Repeat every line that appears below, with nothing altered.

Records drawn from a dataset:
Segment Open

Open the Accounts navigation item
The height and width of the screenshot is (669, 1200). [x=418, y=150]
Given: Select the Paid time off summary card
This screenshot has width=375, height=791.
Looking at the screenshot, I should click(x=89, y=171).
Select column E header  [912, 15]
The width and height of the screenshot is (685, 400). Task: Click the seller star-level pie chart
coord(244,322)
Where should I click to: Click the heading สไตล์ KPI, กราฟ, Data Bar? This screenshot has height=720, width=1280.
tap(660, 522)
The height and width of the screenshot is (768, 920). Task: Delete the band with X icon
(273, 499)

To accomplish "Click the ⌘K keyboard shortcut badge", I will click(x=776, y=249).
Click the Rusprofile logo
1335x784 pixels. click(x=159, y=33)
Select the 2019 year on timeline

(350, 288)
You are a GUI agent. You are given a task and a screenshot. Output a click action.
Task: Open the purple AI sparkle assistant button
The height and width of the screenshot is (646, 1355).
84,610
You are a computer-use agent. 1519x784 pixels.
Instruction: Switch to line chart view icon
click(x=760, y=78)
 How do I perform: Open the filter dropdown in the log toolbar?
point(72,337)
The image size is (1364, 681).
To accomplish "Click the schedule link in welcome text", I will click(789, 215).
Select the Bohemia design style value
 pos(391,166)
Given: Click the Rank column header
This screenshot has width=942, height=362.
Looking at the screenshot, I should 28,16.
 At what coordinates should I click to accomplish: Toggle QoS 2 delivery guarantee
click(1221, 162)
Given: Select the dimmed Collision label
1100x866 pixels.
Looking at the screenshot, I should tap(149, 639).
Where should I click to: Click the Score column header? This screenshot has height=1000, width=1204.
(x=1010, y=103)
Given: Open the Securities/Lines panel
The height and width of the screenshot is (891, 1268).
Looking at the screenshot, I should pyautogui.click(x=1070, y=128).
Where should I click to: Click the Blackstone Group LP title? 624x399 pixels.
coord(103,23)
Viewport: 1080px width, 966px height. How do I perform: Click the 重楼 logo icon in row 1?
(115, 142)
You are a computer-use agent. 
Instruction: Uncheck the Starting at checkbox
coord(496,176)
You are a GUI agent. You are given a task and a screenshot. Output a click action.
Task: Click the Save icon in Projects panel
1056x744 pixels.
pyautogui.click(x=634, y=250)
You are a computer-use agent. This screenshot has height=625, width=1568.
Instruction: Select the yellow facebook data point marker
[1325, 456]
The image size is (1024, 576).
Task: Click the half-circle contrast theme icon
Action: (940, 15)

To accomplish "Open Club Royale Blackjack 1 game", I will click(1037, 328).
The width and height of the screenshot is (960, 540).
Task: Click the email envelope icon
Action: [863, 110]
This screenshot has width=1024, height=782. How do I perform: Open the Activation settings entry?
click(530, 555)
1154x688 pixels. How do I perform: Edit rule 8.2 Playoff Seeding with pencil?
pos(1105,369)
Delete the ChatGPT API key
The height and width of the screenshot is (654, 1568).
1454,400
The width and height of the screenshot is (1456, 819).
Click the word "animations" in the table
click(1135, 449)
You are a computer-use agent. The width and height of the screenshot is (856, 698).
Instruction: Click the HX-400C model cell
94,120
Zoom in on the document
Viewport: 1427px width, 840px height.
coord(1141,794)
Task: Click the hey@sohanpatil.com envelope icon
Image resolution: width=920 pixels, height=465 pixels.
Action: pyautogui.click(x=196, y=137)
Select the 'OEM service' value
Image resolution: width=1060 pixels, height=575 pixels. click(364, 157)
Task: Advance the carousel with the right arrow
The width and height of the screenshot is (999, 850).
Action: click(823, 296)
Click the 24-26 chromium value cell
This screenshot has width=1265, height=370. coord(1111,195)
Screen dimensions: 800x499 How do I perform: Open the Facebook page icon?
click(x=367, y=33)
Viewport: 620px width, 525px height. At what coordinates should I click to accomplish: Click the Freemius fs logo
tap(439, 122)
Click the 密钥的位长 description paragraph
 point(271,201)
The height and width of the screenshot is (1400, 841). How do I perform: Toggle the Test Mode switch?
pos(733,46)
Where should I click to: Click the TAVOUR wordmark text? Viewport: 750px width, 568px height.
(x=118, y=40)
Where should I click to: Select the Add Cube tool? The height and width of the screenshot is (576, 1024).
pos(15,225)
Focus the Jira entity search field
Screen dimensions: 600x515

Segment Closed

> SOLUTION BELOW:
Open the Accounts navigation item
The height and width of the screenshot is (669, 1200). [x=418, y=150]
Given: Select the Paid time off summary card
This screenshot has width=375, height=791.
Looking at the screenshot, I should click(x=89, y=171).
Select column E header  [912, 15]
The width and height of the screenshot is (685, 400). Task: Click the seller star-level pie chart
coord(244,322)
Where should I click to: Click the heading สไตล์ KPI, กราฟ, Data Bar? This screenshot has height=720, width=1280.
tap(660, 522)
The height and width of the screenshot is (768, 920). Task: Delete the band with X icon
(273, 499)

To accomplish "Click the ⌘K keyboard shortcut badge", I will click(x=776, y=249).
Click the Rusprofile logo
1335x784 pixels. click(x=159, y=33)
Select the 2019 year on timeline

(350, 288)
You are a GUI agent. You are given a task and a screenshot. Output a click action.
Task: Open the purple AI sparkle assistant button
The height and width of the screenshot is (646, 1355).
84,610
You are a computer-use agent. 1519x784 pixels.
Instruction: Switch to line chart view icon
click(x=760, y=78)
 How do I perform: Open the filter dropdown in the log toolbar?
point(72,337)
The image size is (1364, 681).
To accomplish "Click the schedule link in welcome text", I will click(789, 215).
Select the Bohemia design style value
 pos(391,166)
Given: Click the Rank column header
This screenshot has width=942, height=362.
Looking at the screenshot, I should 28,16.
 At what coordinates should I click to accomplish: Toggle QoS 2 delivery guarantee
click(1221, 162)
Given: Select the dimmed Collision label
1100x866 pixels.
Looking at the screenshot, I should tap(149, 639).
Where should I click to: Click the Score column header? This screenshot has height=1000, width=1204.
(x=1010, y=103)
Given: Open the Securities/Lines panel
The height and width of the screenshot is (891, 1268).
Looking at the screenshot, I should pyautogui.click(x=1070, y=128).
Where should I click to: Click the Blackstone Group LP title? 624x399 pixels.
coord(103,23)
Viewport: 1080px width, 966px height. How do I perform: Click the 重楼 logo icon in row 1?
(115, 142)
You are a computer-use agent. 
Instruction: Uncheck the Starting at checkbox
coord(496,176)
You are a GUI agent. You are given a task and a screenshot. Output a click action.
Task: Click the Save icon in Projects panel
1056x744 pixels.
pyautogui.click(x=634, y=250)
You are a computer-use agent. This screenshot has height=625, width=1568.
Instruction: Select the yellow facebook data point marker
[1325, 456]
The image size is (1024, 576).
Task: Click the half-circle contrast theme icon
Action: (940, 15)

To accomplish "Open Club Royale Blackjack 1 game", I will click(1037, 328).
The width and height of the screenshot is (960, 540).
Task: Click the email envelope icon
Action: [863, 110]
This screenshot has width=1024, height=782. How do I perform: Open the Activation settings entry?
click(530, 555)
1154x688 pixels. How do I perform: Edit rule 8.2 Playoff Seeding with pencil?
pos(1105,369)
Delete the ChatGPT API key
The height and width of the screenshot is (654, 1568).
1454,400
The width and height of the screenshot is (1456, 819).
Click the word "animations" in the table
click(1135, 449)
You are a computer-use agent. The width and height of the screenshot is (856, 698).
Instruction: Click the HX-400C model cell
94,120
Zoom in on the document
Viewport: 1427px width, 840px height.
coord(1141,794)
Task: Click the hey@sohanpatil.com envelope icon
Image resolution: width=920 pixels, height=465 pixels.
Action: pyautogui.click(x=196, y=137)
Select the 'OEM service' value
Image resolution: width=1060 pixels, height=575 pixels. click(364, 157)
Task: Advance the carousel with the right arrow
The width and height of the screenshot is (999, 850).
Action: click(823, 296)
Click the 24-26 chromium value cell
This screenshot has width=1265, height=370. coord(1111,195)
Screen dimensions: 800x499 How do I perform: Open the Facebook page icon?
click(x=367, y=33)
Viewport: 620px width, 525px height. At what coordinates should I click to accomplish: Click the Freemius fs logo
tap(439, 122)
Click the 密钥的位长 description paragraph
 point(271,201)
The height and width of the screenshot is (1400, 841). How do I perform: Toggle the Test Mode switch?
pos(733,46)
Where should I click to: Click the TAVOUR wordmark text? Viewport: 750px width, 568px height.
(x=118, y=40)
Where should I click to: Select the Add Cube tool? The height and width of the screenshot is (576, 1024).
pos(15,225)
Focus the Jira entity search field
Screen dimensions: 600x515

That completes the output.